How do I handle deletions in vector databases?

Most vector databases delete asynchronously—deleted vectors may appear in query results briefly. If immediate deletion is required (GDPR right to erasure), maintain a deletion blocklist in your application layer and filter results after the vector query. Or use a database like Weaviate that supports consistent deletes at the cost of write throughput.

Can I update metadata without reindexing vectors?

Yes in most databases. Metadata and vectors are stored separately. Updating metadata doesn't require recomputing the vector index. However, if you're filtering on that metadata field, the metadata index needs updating, which can be slow for large collections. Batch metadata updates when possible.

How do I choose between managed and self-hosted?

Use managed services unless you have dedicated infrastructure engineers and need the cost savings at scale.

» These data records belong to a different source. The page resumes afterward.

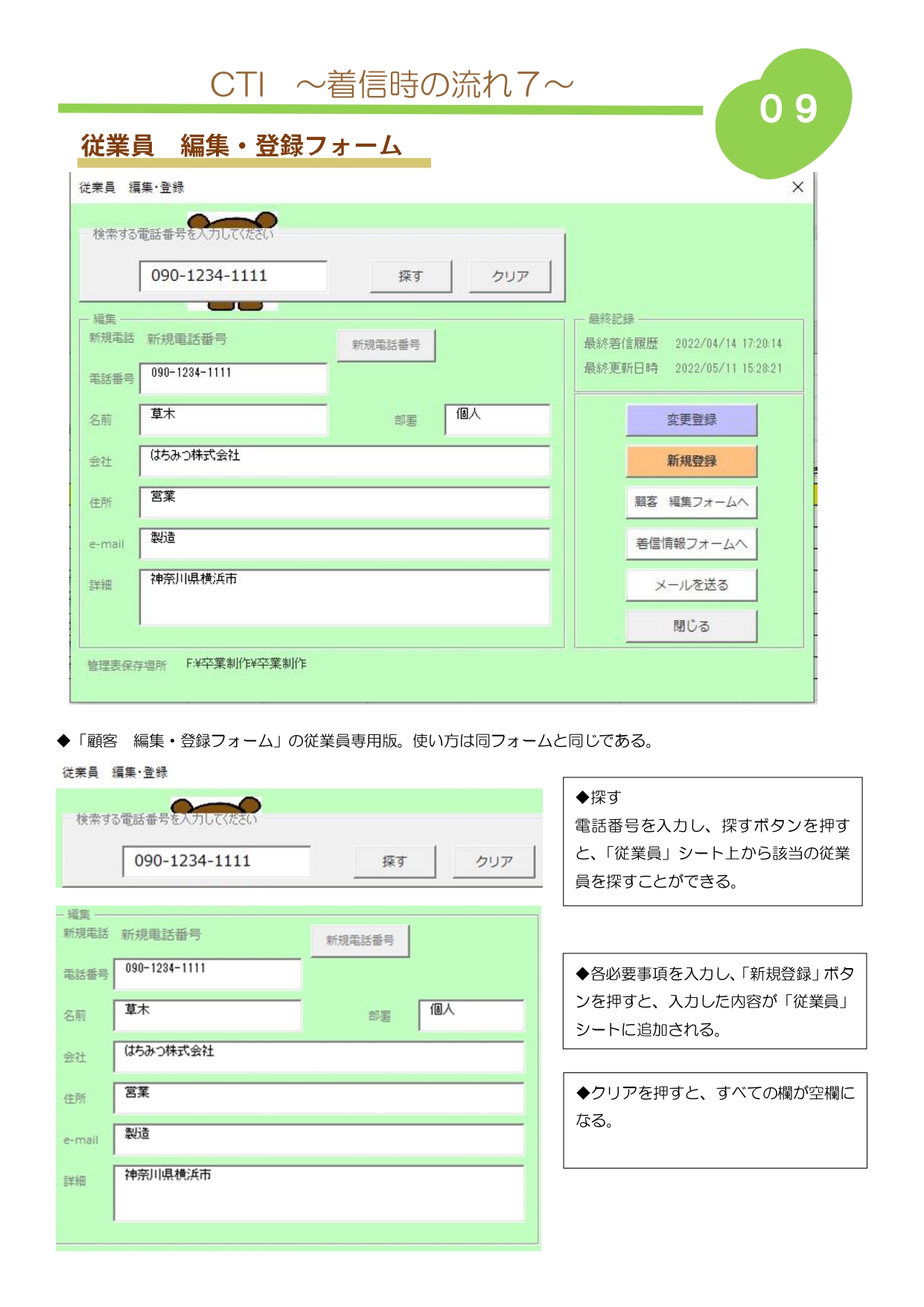Click the e-mail field containing 製造
Screen dimensions: 924x1307
click(344, 544)
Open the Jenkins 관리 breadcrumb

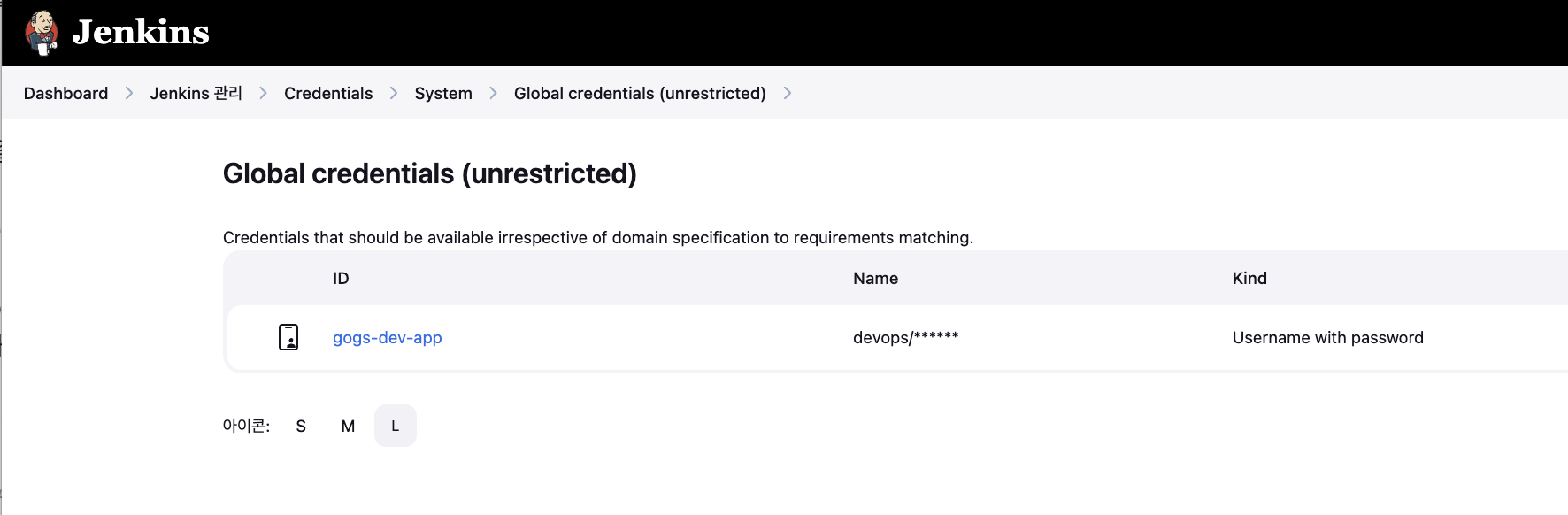pyautogui.click(x=196, y=93)
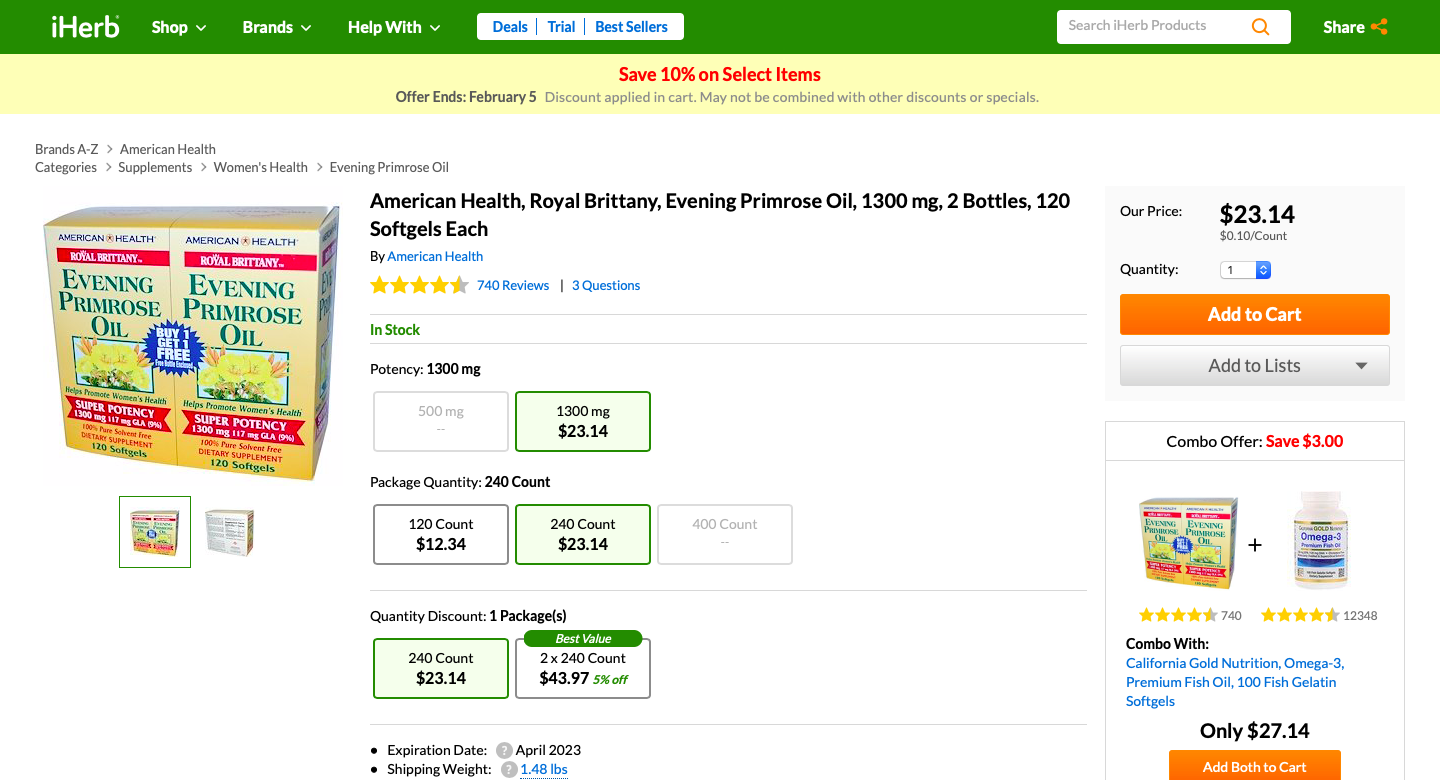Click the Expiration Date help question icon
Viewport: 1440px width, 780px height.
coord(504,750)
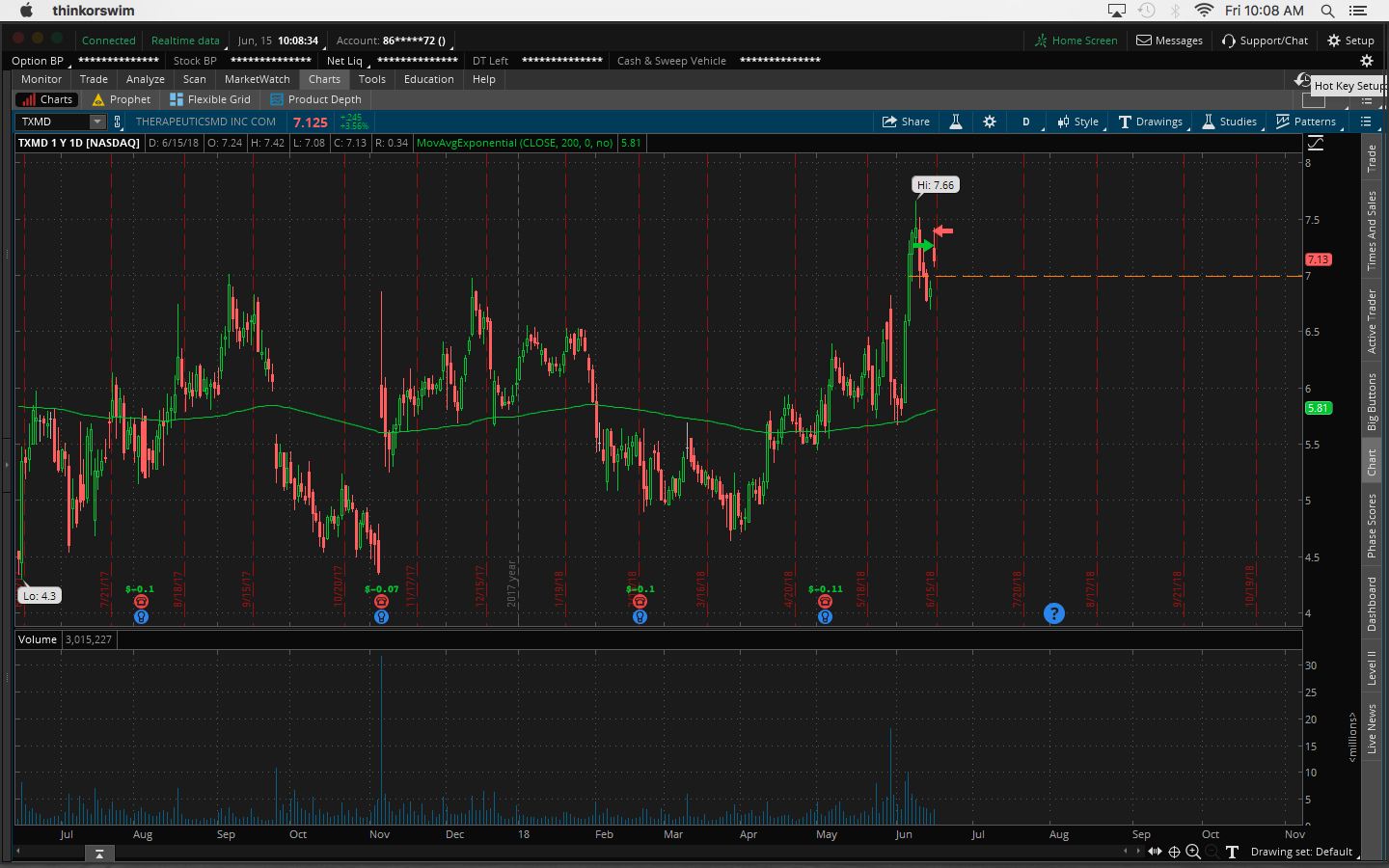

The operational burden of running distributed systems is high. Managed services are expensive per unit of compute, but cheap per unit of engineering time. Self-host when the cost delta justifies hiring platform engineers.

What's the relationship between accuracy and performance?

ANN search trades accuracy for speed. At 95% recall (95% of true nearest neighbors found), queries are 10-100x faster than exact search. At 99% recall, maybe 5-10x faster. At 99.9%, approaching exact search speed. Most applications don't notice the quality difference at 95% recall—user satisfaction with search results is influenced more by embedding quality than index accuracy.

How do I benchmark vector databases for my use case?

Use your actual data and query patterns. Public benchmarks use random vectors, which don't reflect real embedding distributions. Export 100K vectors from your application, run queries representative of your traffic mix, measure p50/p95/p99 latency and recall. Test with and without metadata filtering since filtering performance varies dramatically across databases.

Conclusion

The best vector database is the one that matches your operational capabilities and performance requirements, not the one with the most features. For most developers building AI applications, start with Pinecone or Qdrant Cloud to validate that vector search delivers user value. Once you've proven the concept and understand your query patterns, you can optimize for cost or performance by self-hosting or choosing specialized databases.

Avoid premature optimization. Running Milvus for a prototype with 50K vectors wastes engineering time on operational complexity that doesn't matter yet. Similarly, avoid premature commitment—design abstraction layers that let you migrate between databases as requirements evolve. Your first vector database likely won't be your last, and that's fine. Build for the scale you have, not the scale you hope to reach.